> _Assignment_
The records below are to be repeated in full, exactly as they are.

> _Dataset records_
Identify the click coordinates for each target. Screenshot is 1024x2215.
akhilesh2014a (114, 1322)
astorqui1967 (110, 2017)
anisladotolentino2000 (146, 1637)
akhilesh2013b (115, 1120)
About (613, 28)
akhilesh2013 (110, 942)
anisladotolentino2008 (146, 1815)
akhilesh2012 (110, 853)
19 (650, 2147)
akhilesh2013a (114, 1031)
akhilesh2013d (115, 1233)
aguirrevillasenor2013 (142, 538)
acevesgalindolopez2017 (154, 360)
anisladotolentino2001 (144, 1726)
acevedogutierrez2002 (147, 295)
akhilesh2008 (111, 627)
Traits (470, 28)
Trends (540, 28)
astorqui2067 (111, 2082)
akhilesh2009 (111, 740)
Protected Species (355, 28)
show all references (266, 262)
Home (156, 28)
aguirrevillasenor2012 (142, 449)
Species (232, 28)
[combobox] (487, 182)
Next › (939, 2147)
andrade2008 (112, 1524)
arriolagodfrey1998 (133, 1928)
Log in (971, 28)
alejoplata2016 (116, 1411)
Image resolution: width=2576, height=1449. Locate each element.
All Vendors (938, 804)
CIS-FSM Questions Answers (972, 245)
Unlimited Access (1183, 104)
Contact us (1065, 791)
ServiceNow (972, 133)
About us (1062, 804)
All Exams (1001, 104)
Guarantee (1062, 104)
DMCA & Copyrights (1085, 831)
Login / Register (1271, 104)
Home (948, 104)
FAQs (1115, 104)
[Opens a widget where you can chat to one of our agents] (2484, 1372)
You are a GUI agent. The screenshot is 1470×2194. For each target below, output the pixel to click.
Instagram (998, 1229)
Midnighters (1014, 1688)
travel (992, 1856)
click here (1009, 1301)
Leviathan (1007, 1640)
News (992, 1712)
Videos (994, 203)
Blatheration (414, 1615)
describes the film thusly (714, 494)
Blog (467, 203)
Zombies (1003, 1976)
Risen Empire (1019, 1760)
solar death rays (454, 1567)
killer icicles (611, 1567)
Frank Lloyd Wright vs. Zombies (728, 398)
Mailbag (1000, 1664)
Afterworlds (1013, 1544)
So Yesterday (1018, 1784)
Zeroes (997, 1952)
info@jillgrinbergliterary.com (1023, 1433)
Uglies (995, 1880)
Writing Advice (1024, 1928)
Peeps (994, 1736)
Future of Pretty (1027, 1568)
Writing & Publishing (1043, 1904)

> _Response_
Identify the click coordinates for each target. Screenshot is 1024x2215.
akhilesh2014a (114, 1322)
astorqui1967 (110, 2017)
anisladotolentino2000 (146, 1637)
akhilesh2013b (115, 1120)
About (613, 28)
akhilesh2013 (110, 942)
anisladotolentino2008 (146, 1815)
akhilesh2012 (110, 853)
19 (650, 2147)
akhilesh2013a (114, 1031)
akhilesh2013d (115, 1233)
aguirrevillasenor2013 (142, 538)
acevesgalindolopez2017 (154, 360)
anisladotolentino2001 (144, 1726)
acevedogutierrez2002 (147, 295)
akhilesh2008 (111, 627)
Traits (470, 28)
Trends (540, 28)
astorqui2067 (111, 2082)
akhilesh2009 (111, 740)
Protected Species (355, 28)
show all references (266, 262)
Home (156, 28)
aguirrevillasenor2012 (142, 449)
Species (232, 28)
[combobox] (487, 182)
Next › (939, 2147)
andrade2008 (112, 1524)
arriolagodfrey1998 (133, 1928)
Log in (971, 28)
alejoplata2016 (116, 1411)
Image resolution: width=2576, height=1449. Locate each element.
All Vendors (938, 804)
CIS-FSM Questions Answers (972, 245)
Unlimited Access (1183, 104)
Contact us (1065, 791)
ServiceNow (972, 133)
About us (1062, 804)
All Exams (1001, 104)
Guarantee (1062, 104)
DMCA & Copyrights (1085, 831)
Login / Register (1271, 104)
Home (948, 104)
FAQs (1115, 104)
[Opens a widget where you can chat to one of our agents] (2484, 1372)
You are a GUI agent. The screenshot is 1470×2194. For each target below, output the pixel to click.
Instagram (998, 1229)
Midnighters (1014, 1688)
travel (992, 1856)
click here (1009, 1301)
Leviathan (1007, 1640)
News (992, 1712)
Videos (994, 203)
Blatheration (414, 1615)
describes the film thusly (714, 494)
Blog (467, 203)
Zombies (1003, 1976)
Risen Empire (1019, 1760)
solar death rays (454, 1567)
killer icicles (611, 1567)
Frank Lloyd Wright vs. Zombies (728, 398)
Mailbag (1000, 1664)
Afterworlds (1013, 1544)
So Yesterday (1018, 1784)
Zeroes (997, 1952)
info@jillgrinbergliterary.com (1023, 1433)
Uglies (995, 1880)
Writing Advice (1024, 1928)
Peeps (994, 1736)
Future of Pretty (1027, 1568)
Writing & Publishing (1043, 1904)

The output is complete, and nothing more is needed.